Returning to the stellations of the dodecagon we find one more case to consider, 12/5, which does not reduce to a simple fraction. Its non-reducibility is expressed in its form. When one follows the path of its lines from point to point one is led through the entire maze back to one's starting point. This implies that it has no decomposition via regular polygons or polygrams.
However, the 12/5 stellation decomposes into a hexagramic demi-stellation as shown in 12/5a below. Demi-stellations are fully regular forms created by extending one side only of given sides of the polygon, resulting in a star with one-half, one-third, one-quarter (etc.) the points of the source polygram. Even-sided polygons have a distinction unique to themselves connected with this: all of their integral stellations are decomposable into demi-polygrams. Figure 6 plus the 10/3a in Figure 5.
As the 12/3a and 12/4a figures show, demi-stellations also apply to polygrams whose Schäffli number reduces to an integer.
In the case of prime number polygons, no decomposition is possible in terms of fully regular forms. Thus the best resolutions of the heptagon's 7/2 and 7/3 stellations perforce resort to such forms as are used in 7/2b and 7/3b below. Figure 7.
The difference between these and fully regular figures is: (a) some sides or some angles are unequal; (b) each form possesses only minimal symmetry; and (c) the decomposition is inefficient (redundant). For instance only one of the points of the third form in 7/2b and 7/3b does any work. The same traits are present in the forms in 9/2b. Such non-regular figures are required for at least one stellation of every odd-sided polygon, even for non-primes such as the nonagon or deca-pentagon (15 sides).
The presence of more or fewer regular forms in the content of regular polygons offers a way to make sense of the idea of their having significantly different blends of uniformity and variety. But the variety in question is nothing like Hutcheson's number of sides. Rather it is diversity of regular forms, that is, a diversity of uniformities . This opens the way to a rule like Hutcheson's that favors polygons that have the same (basic) uniformity as others but score higher in diversity of uniformities .

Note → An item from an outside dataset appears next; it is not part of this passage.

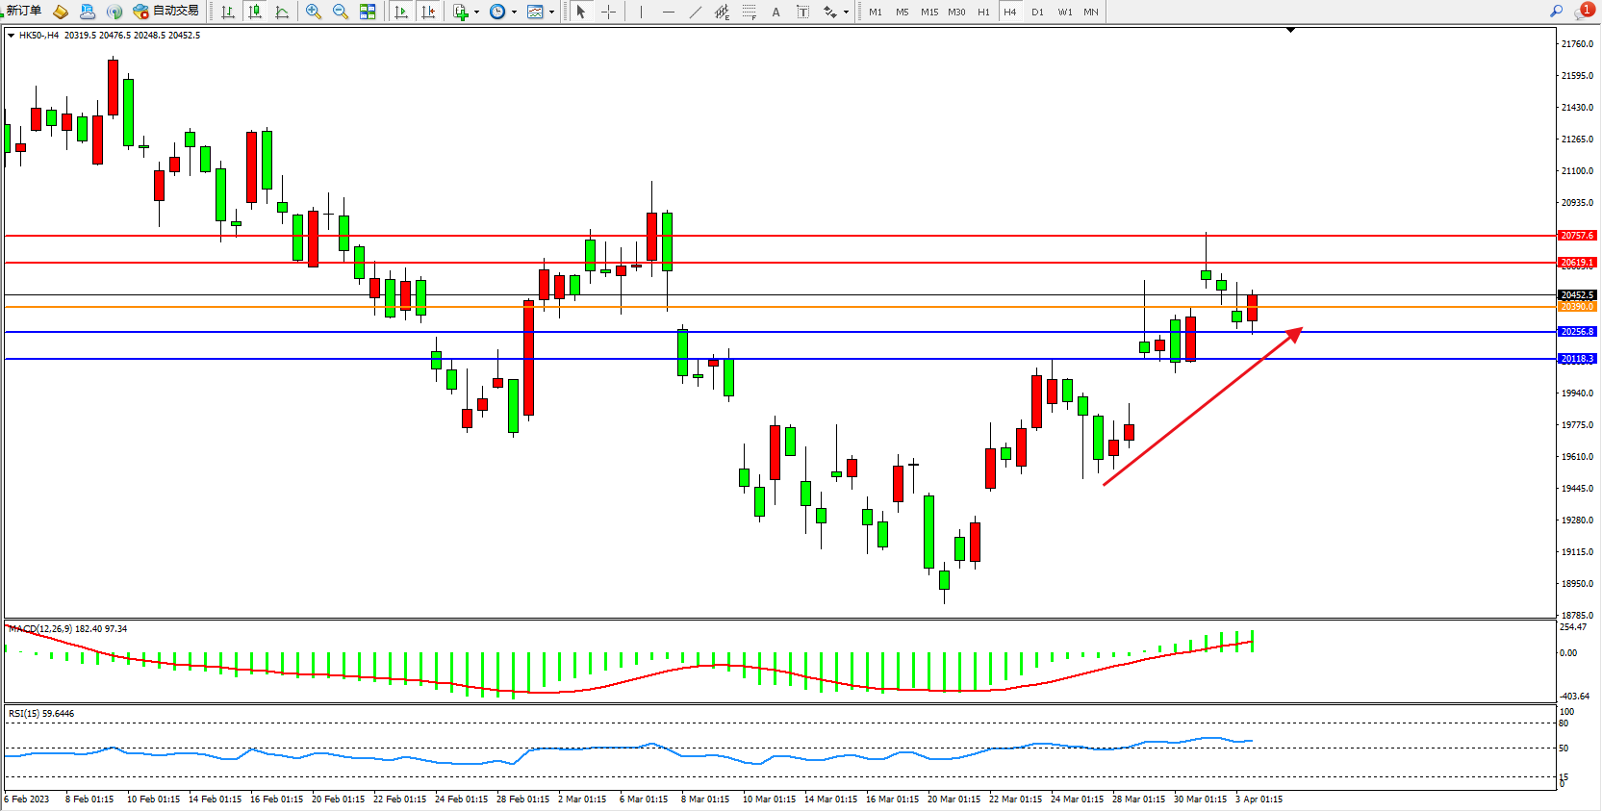This screenshot has height=812, width=1602.
Task: Switch to the M15 timeframe
Action: pos(928,12)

Gauging differential uniformity and diversity of uniformities of regular polygons
Prompted by this revision of Hutcheson's rule, I make the following modest proposal for provisionally ranking regular polygons by their diversity of uniformities of the sort so far presented. (Other dimensions of regularity can be dealt with separately.) The ground rules for scoring are as follows. (1) Discount the “title” polygons and polygrams of the polygon in question, i.e., the pentagon and pentagram when assessing the pentagon. (2) Count all regular non-title forms (polygons, polygrams and demi-polygrams) in the polygon and its first multiple. The reason for counting those of the first multiple is that the multiple is also easily discoverable within the network of connections.7 Differences of size or orientation are not counted, but differences of angle are. (3) Compare the sum of regular non-title forms with the number of sides of the polygon (alternately, of the polygon and its multiple). 8 The highest proportion possible is somewhere around 2 n for a polygon with n sides. Accordingly we may set that as our effective perfect score, calculate the ratios on that basis, and then adjust the maximum if any score exceeds it. When the dust settles it turns out that the scores are the same regardless of whether we use the sides of the polygon or the sum of the sides of polygon and its first multiple, as the parenthetical figures attest. Figure 8.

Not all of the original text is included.